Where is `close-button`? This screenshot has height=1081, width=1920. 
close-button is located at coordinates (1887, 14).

════════

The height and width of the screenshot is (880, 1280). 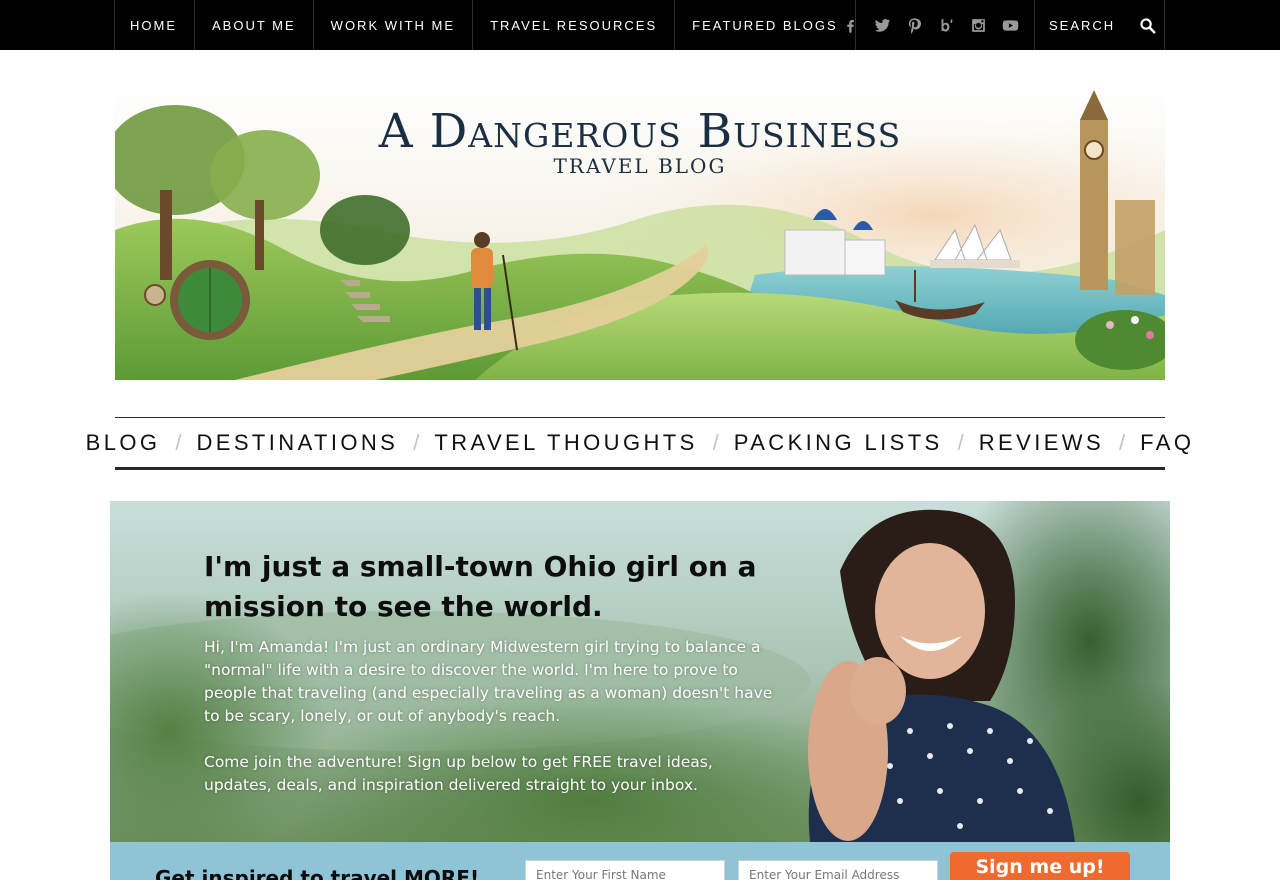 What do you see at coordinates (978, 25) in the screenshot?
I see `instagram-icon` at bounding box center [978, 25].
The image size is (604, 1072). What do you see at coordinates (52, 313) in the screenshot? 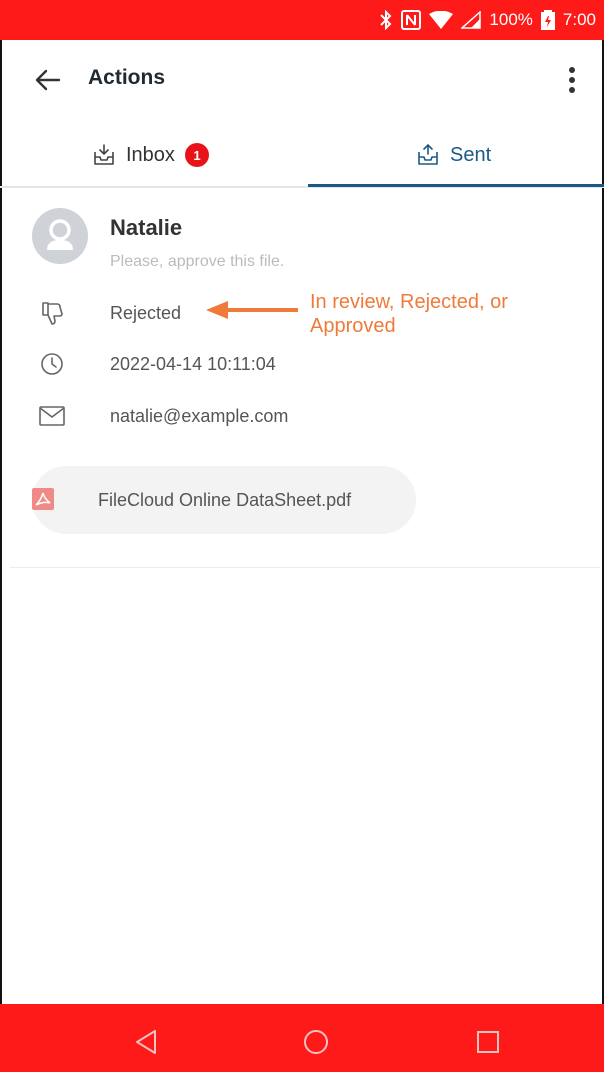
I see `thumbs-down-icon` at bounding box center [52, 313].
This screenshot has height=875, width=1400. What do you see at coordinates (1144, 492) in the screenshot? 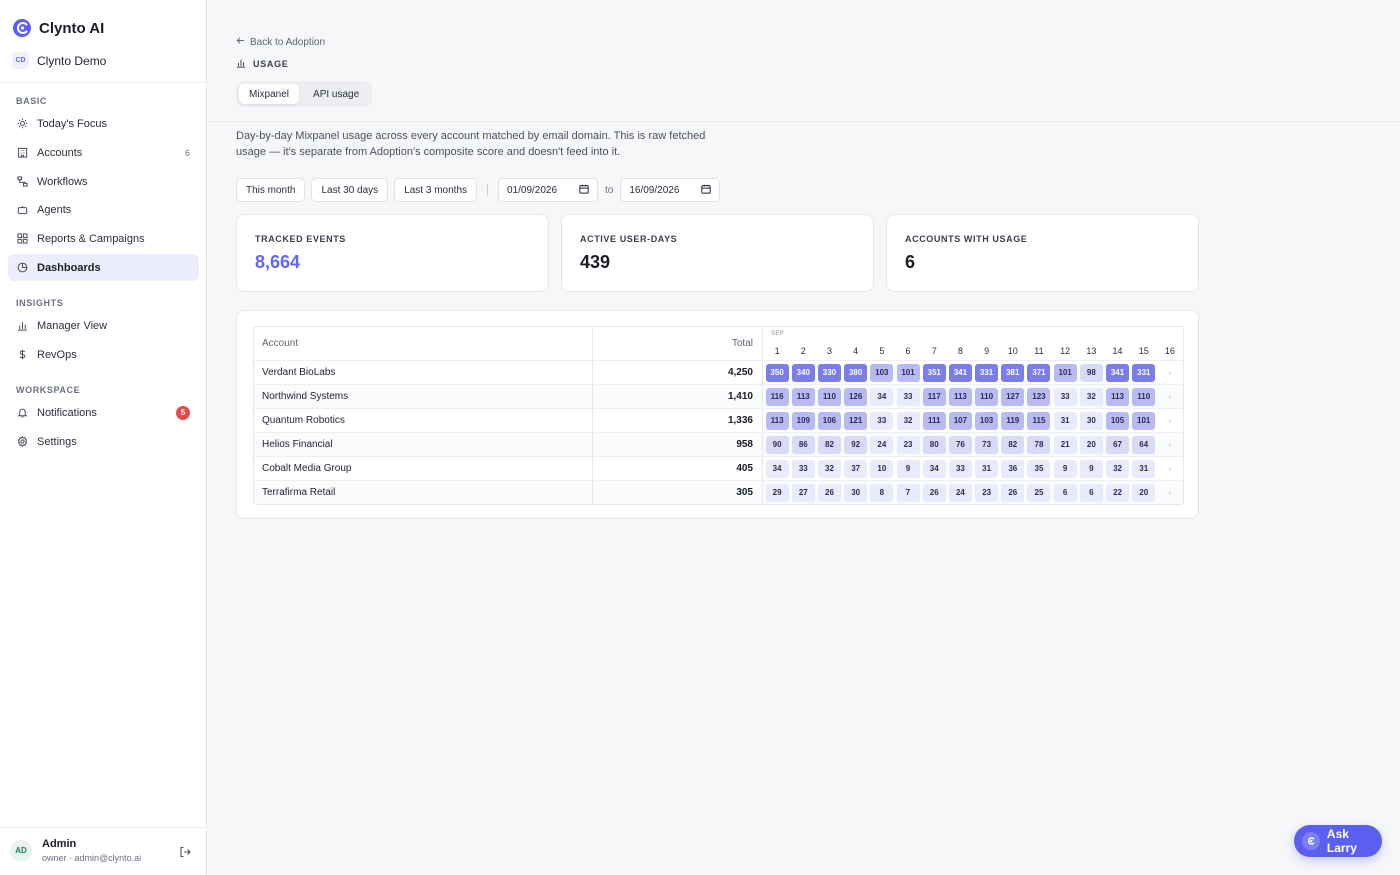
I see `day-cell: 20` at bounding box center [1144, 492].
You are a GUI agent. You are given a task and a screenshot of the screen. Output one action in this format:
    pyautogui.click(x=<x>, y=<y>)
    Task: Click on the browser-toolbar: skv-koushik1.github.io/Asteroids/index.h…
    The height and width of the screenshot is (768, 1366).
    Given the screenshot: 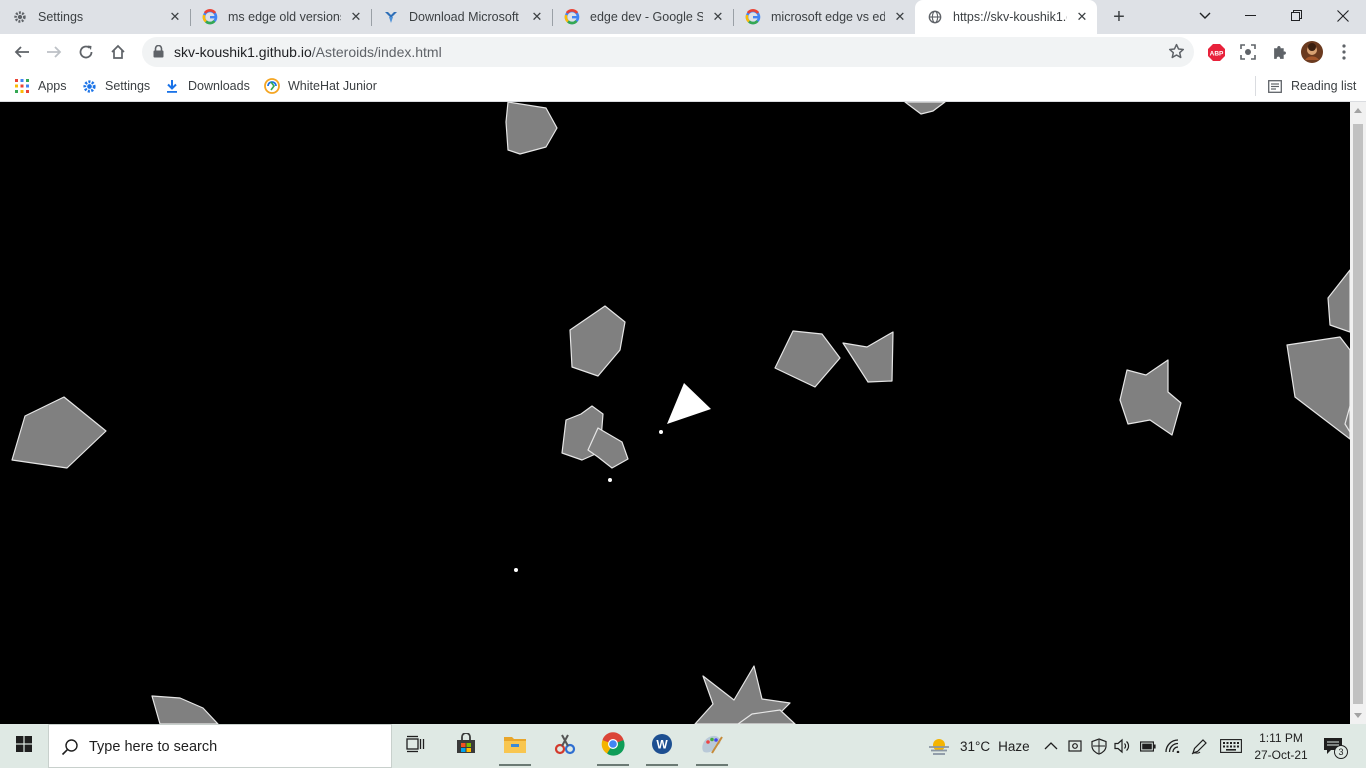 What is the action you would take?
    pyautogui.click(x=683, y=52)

════════

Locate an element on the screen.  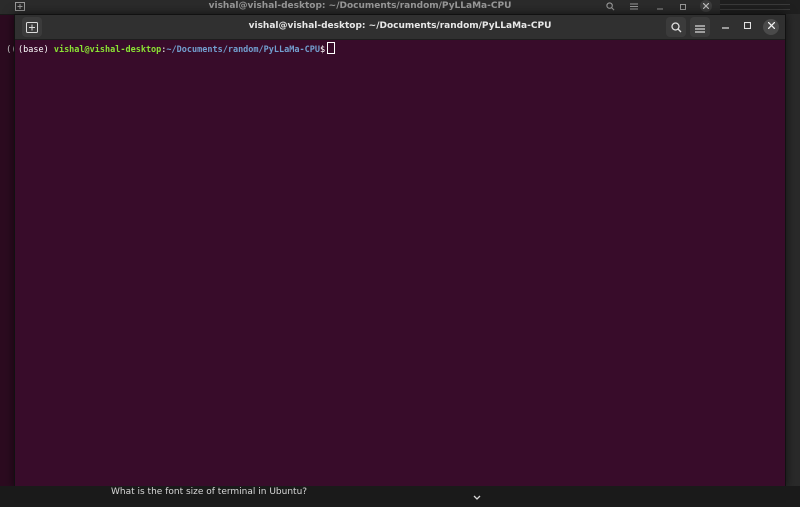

════════

*EXERCISE REQUIREMENTS*: Return the records above word for word, from the line containing "has height=1081, width=1920." through the line containing "close-button is located", and include both of those lines.

*OUTPUT BELOW*:
Where is `close-button`? This screenshot has height=1081, width=1920. 
close-button is located at coordinates (1887, 14).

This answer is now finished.